Imagine now that a hundred or thousand different editorial offices are left to their own graphical devices to generate these, and it’s easy to envision a baffling array of charts — different and irreconcilable colors, labels, axes, and legends. In fact, in a comment earlier this week, an author on the aforementioned paper encouraged users to “re-plot the data in new and interesting ways.” I would rather encourage people to plot the data in uniform and accurate ways.
The Nature charts also reproduce the impact factor itself (to one decimal point, a potential issue on its own), reinforcing this dreaded measure as the mean of the citations and as a familiar number authors use because it remains a main currency of publication.
Finally, taking the PLoS ONE example (while eliminating the scale of the y-axis), then thinking about it. Most journal citation distributions will look like this — because of common skew and generally low impact factors across the industry, as compared to behemoths like Science and Nature — suggesting that the hopes for helpful distributions will be frustrated or short-lived. If you were to look at 100 of these distributions, 90%+ would likely look like the bottom one from the Nature set of examples, and how interesting is that?
Because these profiles tend to be rather predictable — a lot of papers below the impact factor, some above, and a couple of huge outliers that really drive the score for high-impact journals — their utility is rather limited.

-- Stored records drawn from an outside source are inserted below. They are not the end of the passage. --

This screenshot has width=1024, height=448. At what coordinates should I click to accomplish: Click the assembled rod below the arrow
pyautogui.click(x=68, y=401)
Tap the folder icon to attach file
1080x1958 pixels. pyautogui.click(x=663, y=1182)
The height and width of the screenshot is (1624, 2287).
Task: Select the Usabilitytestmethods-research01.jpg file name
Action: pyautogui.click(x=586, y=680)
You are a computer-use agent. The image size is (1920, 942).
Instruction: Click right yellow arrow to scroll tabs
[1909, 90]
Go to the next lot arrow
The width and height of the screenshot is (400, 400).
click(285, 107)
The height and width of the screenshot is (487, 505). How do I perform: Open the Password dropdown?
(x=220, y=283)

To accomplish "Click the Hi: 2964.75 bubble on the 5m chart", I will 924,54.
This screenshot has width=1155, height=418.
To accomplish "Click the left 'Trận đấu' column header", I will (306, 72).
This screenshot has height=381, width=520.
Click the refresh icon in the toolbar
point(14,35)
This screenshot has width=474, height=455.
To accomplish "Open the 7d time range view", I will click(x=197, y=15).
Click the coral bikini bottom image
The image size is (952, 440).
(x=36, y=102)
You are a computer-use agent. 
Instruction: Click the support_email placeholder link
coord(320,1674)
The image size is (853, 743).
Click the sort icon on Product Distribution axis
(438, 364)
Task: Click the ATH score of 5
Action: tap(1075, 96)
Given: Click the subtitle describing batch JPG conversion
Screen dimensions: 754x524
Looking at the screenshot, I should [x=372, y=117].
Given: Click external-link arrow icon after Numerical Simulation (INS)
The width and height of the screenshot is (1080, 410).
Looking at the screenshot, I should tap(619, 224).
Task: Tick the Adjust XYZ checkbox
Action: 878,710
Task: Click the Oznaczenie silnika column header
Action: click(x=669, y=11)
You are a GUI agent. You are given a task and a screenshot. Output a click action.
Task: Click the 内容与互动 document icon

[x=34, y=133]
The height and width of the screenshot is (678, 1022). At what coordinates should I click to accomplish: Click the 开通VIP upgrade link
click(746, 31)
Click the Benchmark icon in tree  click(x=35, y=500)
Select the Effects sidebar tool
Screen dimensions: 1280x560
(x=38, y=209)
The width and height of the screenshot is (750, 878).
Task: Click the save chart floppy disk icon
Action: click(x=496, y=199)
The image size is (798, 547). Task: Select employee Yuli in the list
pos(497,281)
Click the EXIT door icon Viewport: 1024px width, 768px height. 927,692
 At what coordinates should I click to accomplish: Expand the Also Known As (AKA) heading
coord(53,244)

More importantly, I believe the authors of the paper in question seriously misread human psychology.
Let’s play this out.
I’m an author. I have a great paper. I want to advance my career. I look at the impact factor. Looks good. I also look at the citation distribution. I see that many papers underachieve — that is, their count of citations is lower than the overall impact factor for the journal.
Is that going to dissuade me?
Hardly. Most authors, their toils coming to fruition, enter the mythical land of Lake Wobegon, which means their paper is now decidedly above average. Each author submitting to a high-end journal is likely willing to think that her or his paper will end up in the tower at the right.
Showing a distribution is unlikely to shift the psychology of authors or tenure committees. In fact, a hard number, even to three decimal places, is much less prone to distortion than a distribution, which can be squeezed, resized, and subtly given false-equivalency with other distributions.
Getting the data for these distributions would add work and expense to a system already dealing with the workload and complexity of supporting a lot of steps and processes. It would also mean paying to get data from commercial entities that have assembled and curated these data — namely, the recently transacted Thomson-Reuters, and Elsevier (Scopus). Small journals may not have the means to produce these charts, so this proposal could reinforce industry consolidation and commercial interests. These are not “bad” per se, but these likely represent unintended consequences.
Overall, this proposal isn’t very strong. It seems to have key hidden downsides, is unlikely to have the intended effect, and could be expensive/difficult to implement.
But with this many big names on it, and because the topic is always a hot one, the paper will probably be cited a lot.